Ask my lactose-intolerant daughter what she misses eating most, and she speaks for many of the individuals who lack the ability to process most dairy products (roughly 65 percent of all people, according to the U.S. National Library of Medicine): cheese. As in mac and cheese. As in lasagna, baked ziti, stuffed shells, and just about every other yummy Italian dish loved by kids young and old. While ice cream runs a close second, if you are a true cheese lover, it is sorely missed when you’re told you can’t have it.
Well, here’s some news that might surprise you. Did you know that hard, naturally and well-aged cheeses such as sharp cheddar and mature Parmesan, contain low, trace amounts of lactose – generally less than 1 gram of lactose per ounce? In fact, the majority of the lactose found in cheeses is removed with the whey during the manufacturing process. This means you might be able to enjoy a consequence-free, happy little cheesy nosh if you choose an aged cheese and quell that very specific hunger pang.
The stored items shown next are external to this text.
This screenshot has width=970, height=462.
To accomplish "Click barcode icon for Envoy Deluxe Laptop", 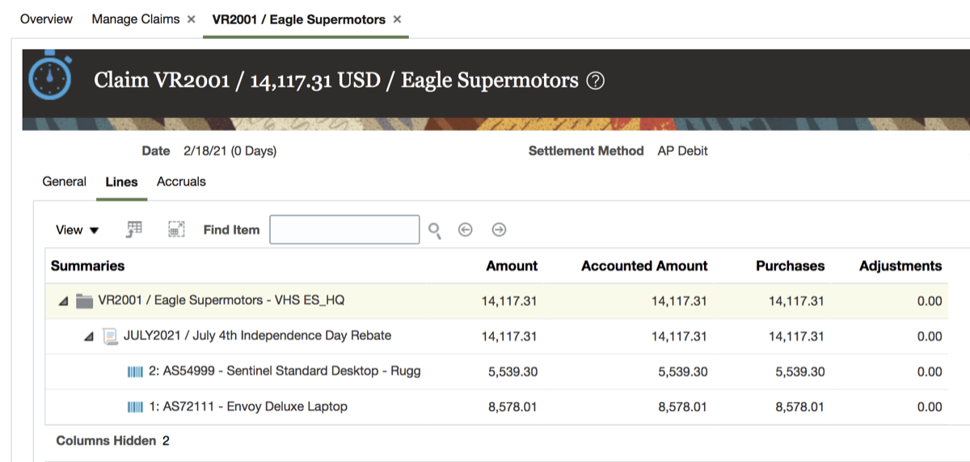I will pyautogui.click(x=135, y=407).
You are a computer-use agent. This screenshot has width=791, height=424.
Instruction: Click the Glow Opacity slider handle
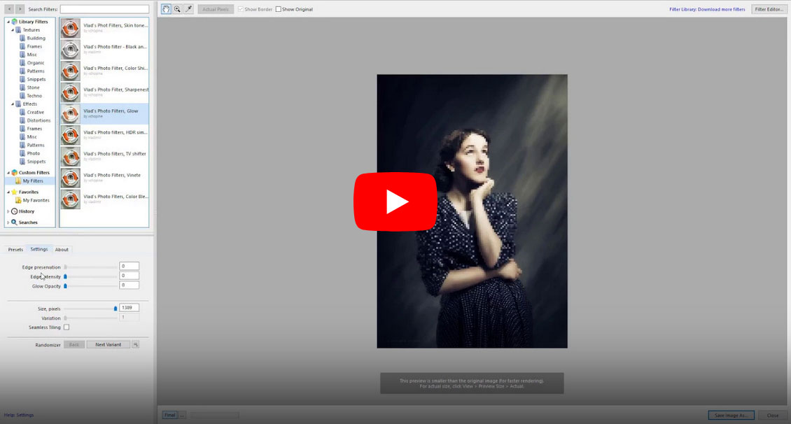tap(66, 285)
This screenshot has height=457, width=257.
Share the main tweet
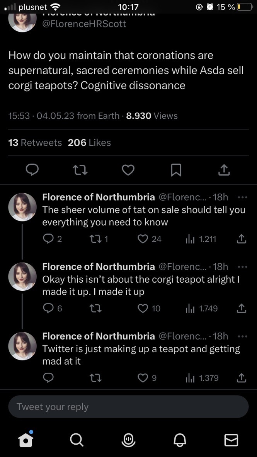pos(224,170)
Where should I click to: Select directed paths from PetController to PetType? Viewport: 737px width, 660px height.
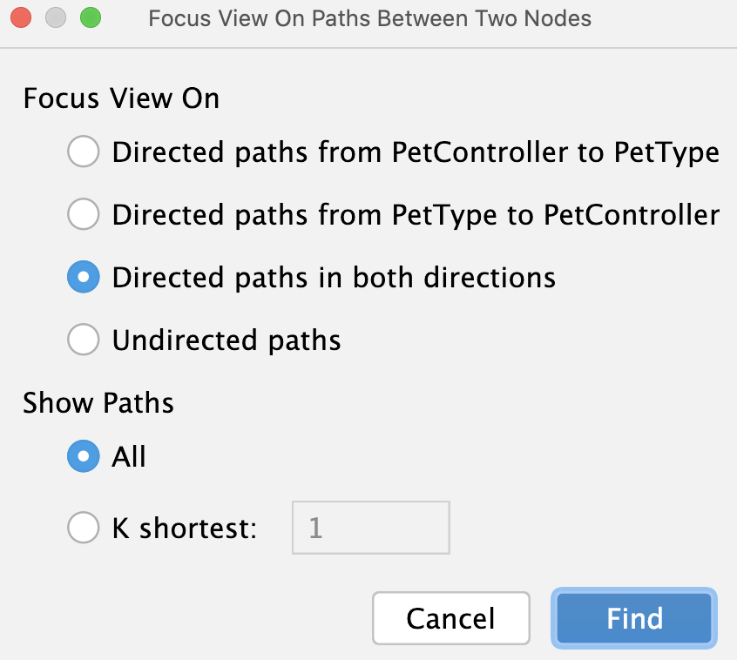[84, 152]
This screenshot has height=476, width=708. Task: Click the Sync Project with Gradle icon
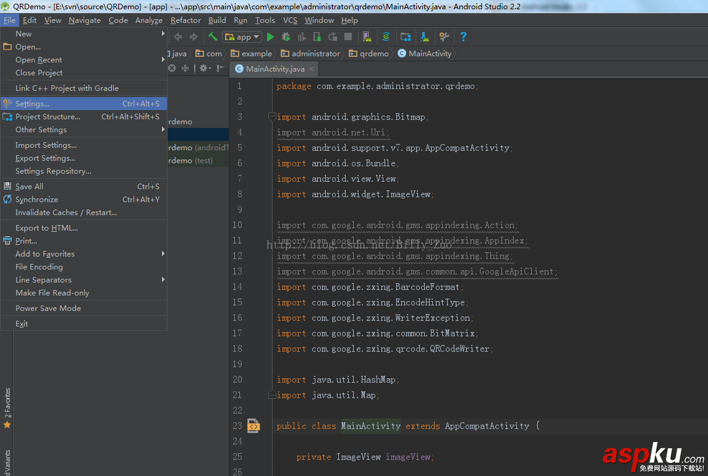point(386,37)
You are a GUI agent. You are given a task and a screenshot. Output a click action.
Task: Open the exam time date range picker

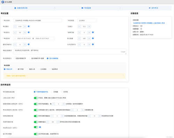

But remember we’re only talking one to a few ounces, not a feast, or else the end result can be an ugly bout of bloating, diarrhea, painful gas, or constipation.
Which cheeses contain the most lactose? Number 1: processed cheeses (think Velveeta) can contain as much lactose as whole milk. Next, unripened and fresh cheeses such as farmer’s cheese, cream cheese, and queso fresco have very high quantities of lactose and are best avoided by lactose-intolerant folk.
If the nutritional label on the back of a package of cheese or cheese product says it contains zero sugar, this suggests that the product is lactose-free, since lactose is a sugar.
Regardless of being diagnosed as lactose-intolerant or not, the ability to digest lactose varies individual to individual, so the key to enjoying low level lactose products is knowing your own body and moderating amounts consumed.